* [SOURCE DATA]:
● ● ● ● ●
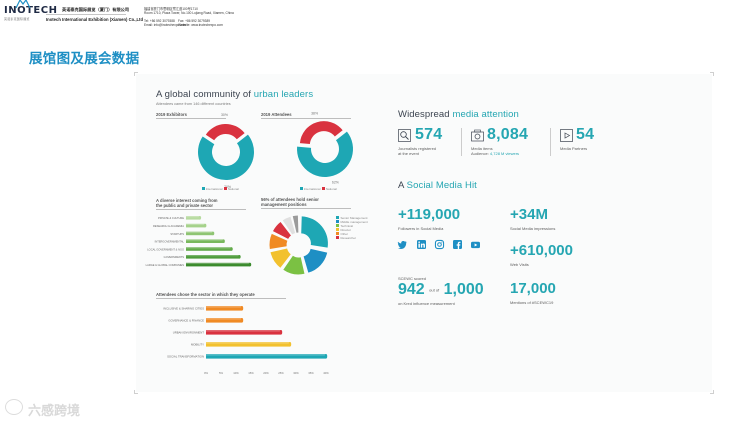 The height and width of the screenshot is (422, 750). I want to click on contact-website: Website: www.inotechexpo.com, so click(200, 25).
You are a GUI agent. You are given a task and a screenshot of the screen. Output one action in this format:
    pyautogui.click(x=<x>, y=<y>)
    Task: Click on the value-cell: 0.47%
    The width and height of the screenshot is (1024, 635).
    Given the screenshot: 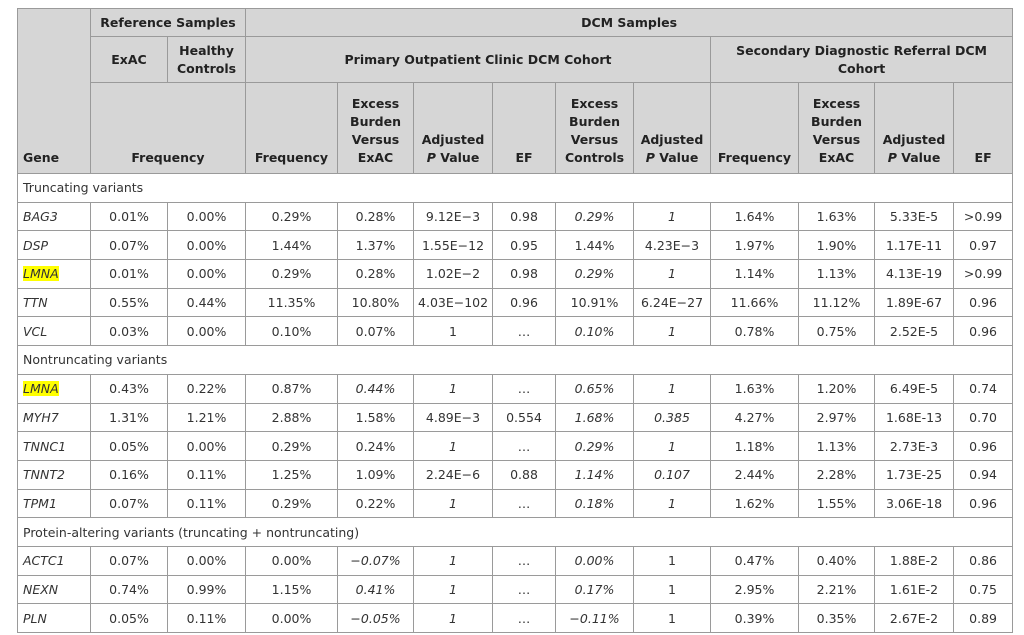 What is the action you would take?
    pyautogui.click(x=755, y=560)
    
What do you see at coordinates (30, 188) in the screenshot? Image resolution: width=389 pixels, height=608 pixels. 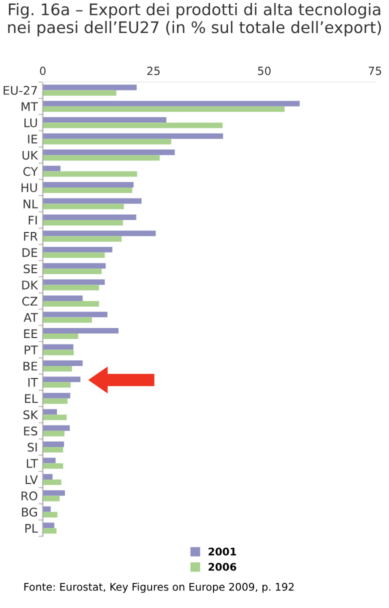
● ● ● ● ●
* [EXERCISE OBJECTIVE]: Convert the lines starting at the one containing "You are a GUI" and ending at the one containing "The width and" into a Markdown table with the columns Row and Line. Number the rows and leave out any blank lines.

* [WRITTEN SOLUTION]:
| Row | Line |
|---|---|
| 1 | You are a GUI agent. You are given a task and a screenshot of the screen. Output one action in this format: |
| 2 |     pyautogui.click(x=<x>, y=<y>) |
| 3 |     Task: Click on the value-cell: 0.47% |
| 4 |     The width and height of the screenshot is (1024, 635). |